• **EXERCISE BRIEF**
Can you reproduce, word for word, the passage of the carousel recording text from "Update: Within 12" to "I’m pretty excited!"?

── GIVEN TEXT ──

In 2012, I wrote about a late-1970s cassette recording of a dying carousel in Saint Paul, Minnesota, as part of the Reader‘s In Rotation series. It had been posted by a blog called Tape Findings in 2009, but in 2012 it wasn’t online in any form that I could embed on our website. I recently discovered that this situation had changed: in 2017, somebody named Shogun_Okami uploaded the tape to YouTube. Now I can make you listen to it—or, more accurately, I can put the choice to do so within a single click of your innocent ears.
The fairgrounds, which have been in their present location since 1885, are several blocks from Como Park and its zoo, though—which raises the question of why, in the late 70s, anyone would’ve called the state fair’s carousel the “Como zoo carousel.” As best as I can guess, either there was just the one carousel and Hurley or his dad conflated the two nearby locations, or else there was a second carousel at the zoo that really was permanently decommissioned in the late 70s. I haven’t been able to reach anyone at OFC to check—Cafesjian’s Carousel is doubly closed, due to COVID-19 and the winter. If you know, please comment!
- The still image on this video is of Cafesjian’s Carousel, but I don’t consider that an authoritative identification.
Update: Within 12 hours of publishing this story, I heard from Tracy M. Tolzmann, president of Our Fair Carousel. (He’s also grand sheik of the Block-Heads tent of the international fraternal organization Sons of the Desert—in other words, president of the Twin Cities chapter of a worldwide Laurel & Hardy fan club.) This is about the best possible outcome of my questionable decision to write this in the first place, so I’m pretty excited!
The original band organ in what’s now Cafesjian’s Carousel was destroyed by fire in 1939. As part of the ride’s complete restoration, it was outfitted with a Wurlitzer 153 Band Organ, rebuilt by OFC board member Mike Merrick. “A Wurlitzer 153 is roughly twice as large as a 105, with a much wider range of musical capability within its achromatic scale,” says Tolzmann. “I assist Mike on annual spring tunings of the organ’s 163 wooden pipes, and we routinely touch up the tuning when it is obviously out of tune, which is rare. The Cafesjian’s Carousel Wurlitzer is considered one of the best-sounding 153 organs in the U.S.”

───
── EXTRACTED DATA ──

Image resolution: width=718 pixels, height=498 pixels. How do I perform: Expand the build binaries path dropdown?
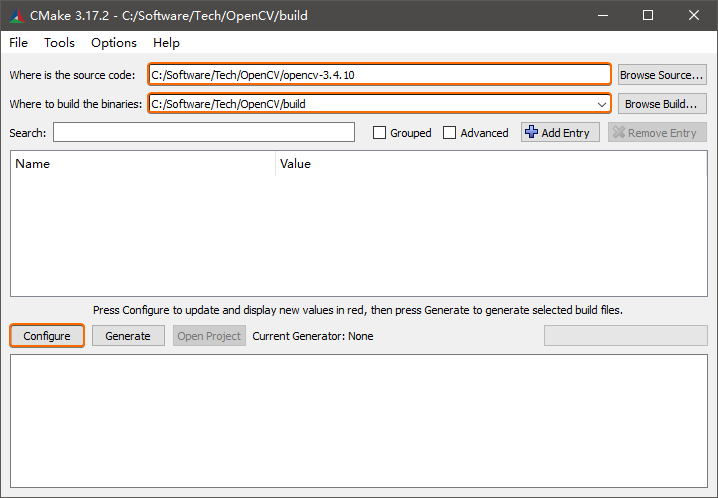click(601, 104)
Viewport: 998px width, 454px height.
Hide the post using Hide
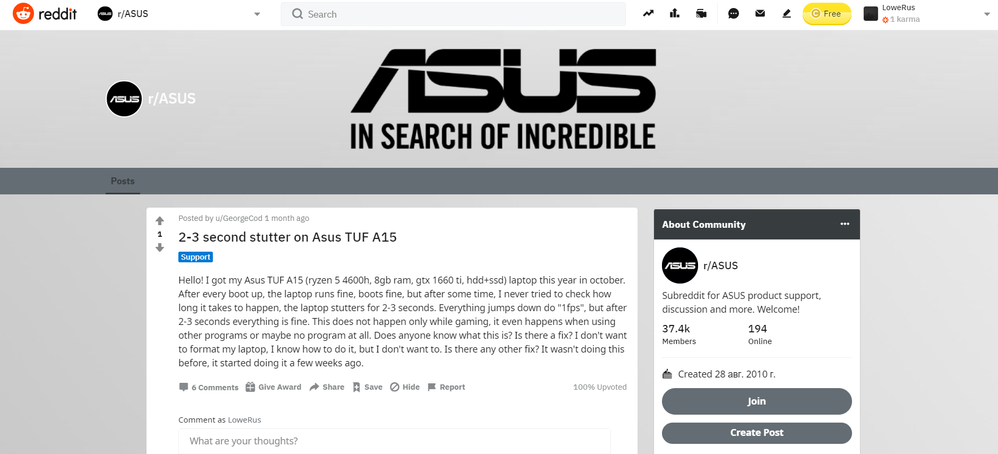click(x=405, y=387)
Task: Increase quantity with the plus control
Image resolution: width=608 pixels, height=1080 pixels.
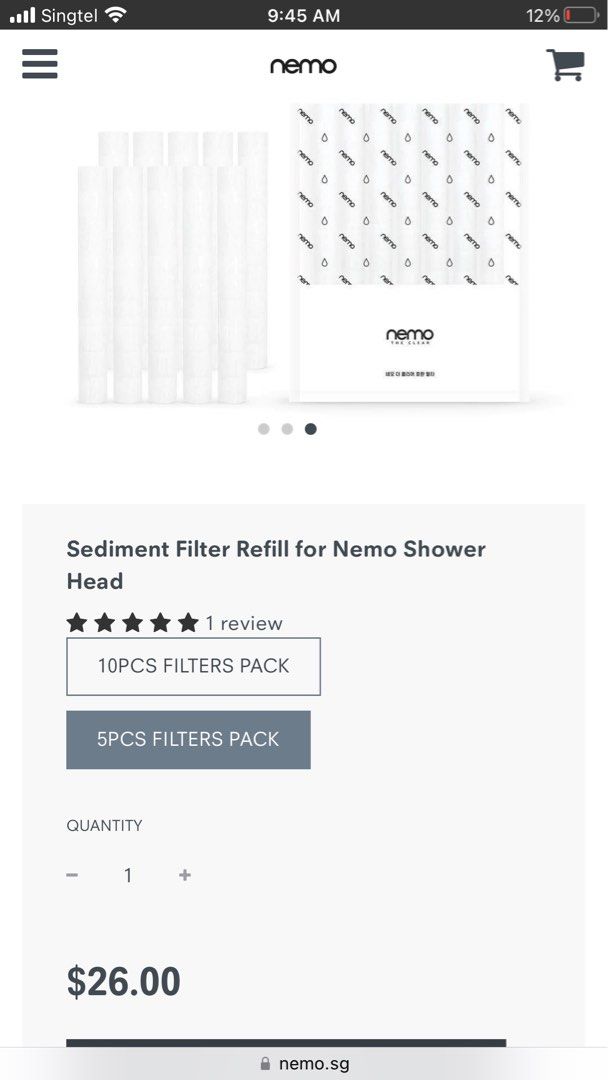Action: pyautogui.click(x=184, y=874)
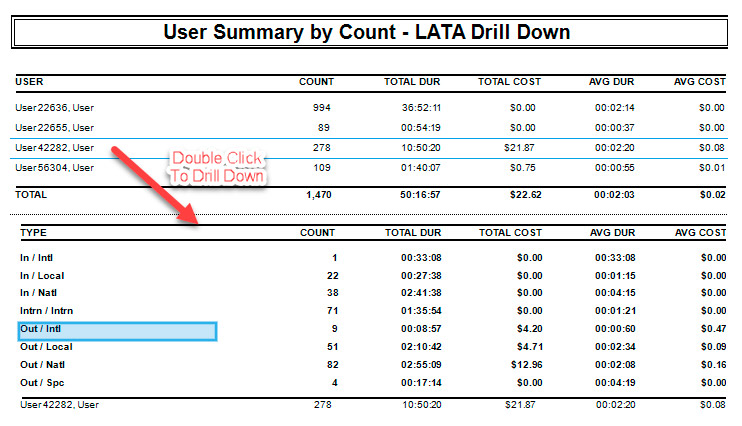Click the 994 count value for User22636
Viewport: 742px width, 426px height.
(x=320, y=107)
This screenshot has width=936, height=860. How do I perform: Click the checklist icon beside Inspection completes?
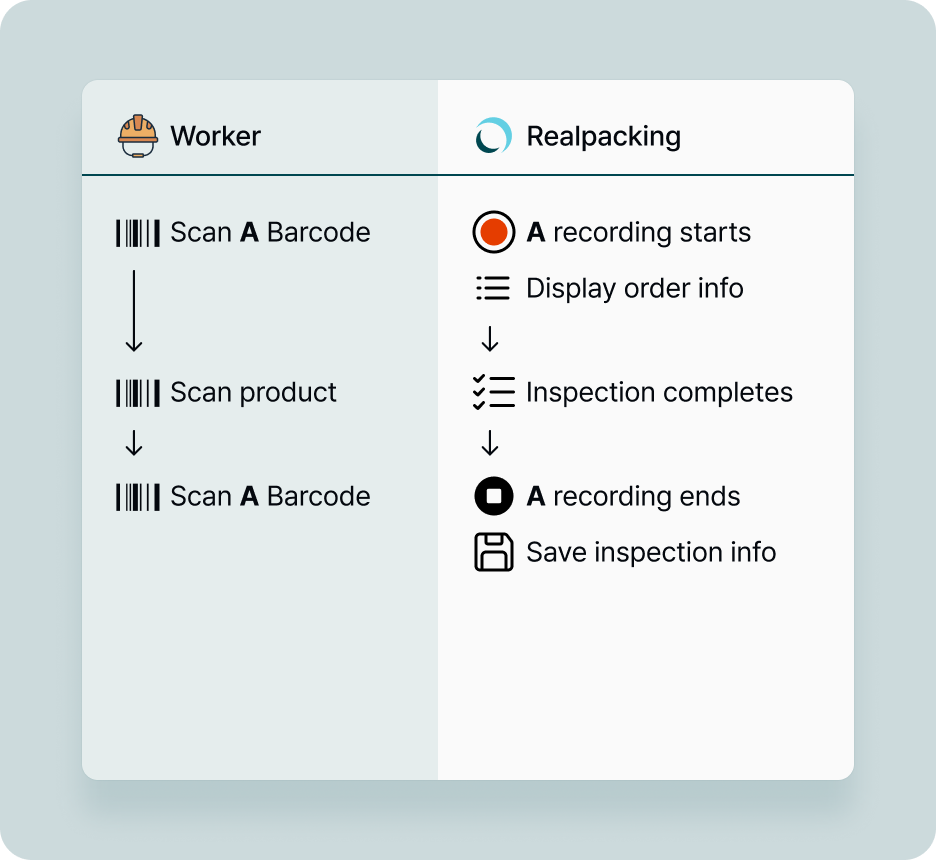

───

• **ANSWER AREA**
Update: Within 12 hours of publishing this story, I heard from Tracy M. Tolzmann, president of Our Fair Carousel. (He’s also grand sheik of the Block-Heads tent of the international fraternal organization Sons of the Desert—in other words, president of the Twin Cities chapter of a worldwide Laurel & Hardy fan club.) This is about the best possible outcome of my questionable decision to write this in the first place, so I’m pretty excited!